I'm scared of big projects, especially those with a lot of underlying covered area/complexity because code structures become static:

  • You start to almost work around your code when you add new features – which again makes code harder to understand and harder to get into
  • Trying to make all those changes backwards-compatible introduces even more layers and wires everywhere
  • Keeping all the examples and tests up to date becomes daunting and somewhat draining, unexciting work

As a consequence, these big projects as a whole are more likely kept running by only a single (amazing) person, which sadly also makes the risk of abandonment or bus factor increasingly scary. I know I could neither maintain them well 🎈 nor would I be happy doing so. I have no hopes that anyone else could either.

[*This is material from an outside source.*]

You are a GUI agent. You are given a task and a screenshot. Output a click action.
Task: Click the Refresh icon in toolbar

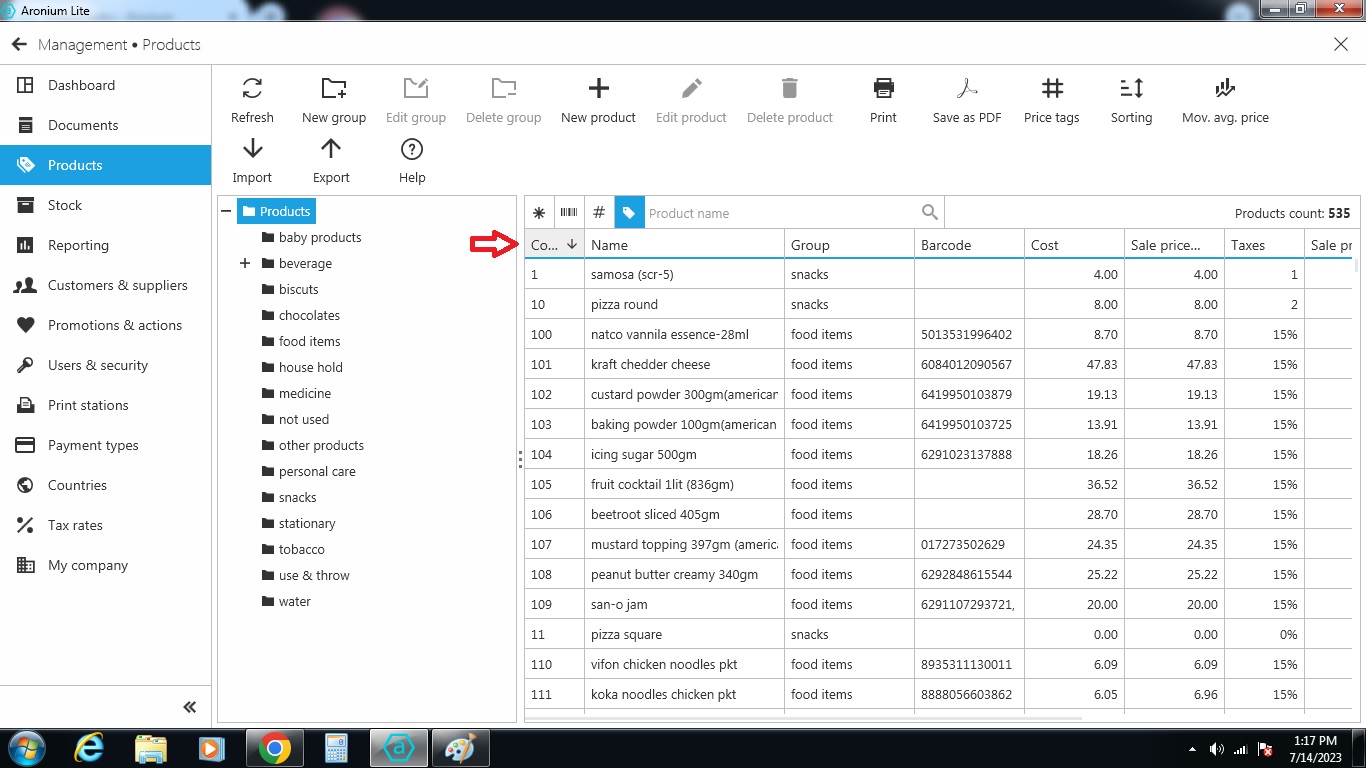[x=252, y=90]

I'd be horribly sad for a tool as great as elm-review to become stale, so I'll try hard to find any simplification or anything that reduces the covered area/responsibilities of the project, even if it makes things more rough for users (performance, convenience, even beginner friendliness!). You have been warned: all your favorite APIs and tool interactions might get canned. Most things that seem rather simple and super cool will sneakily demand "just this edge case as well". Wait a few years and we have elm-review all over again.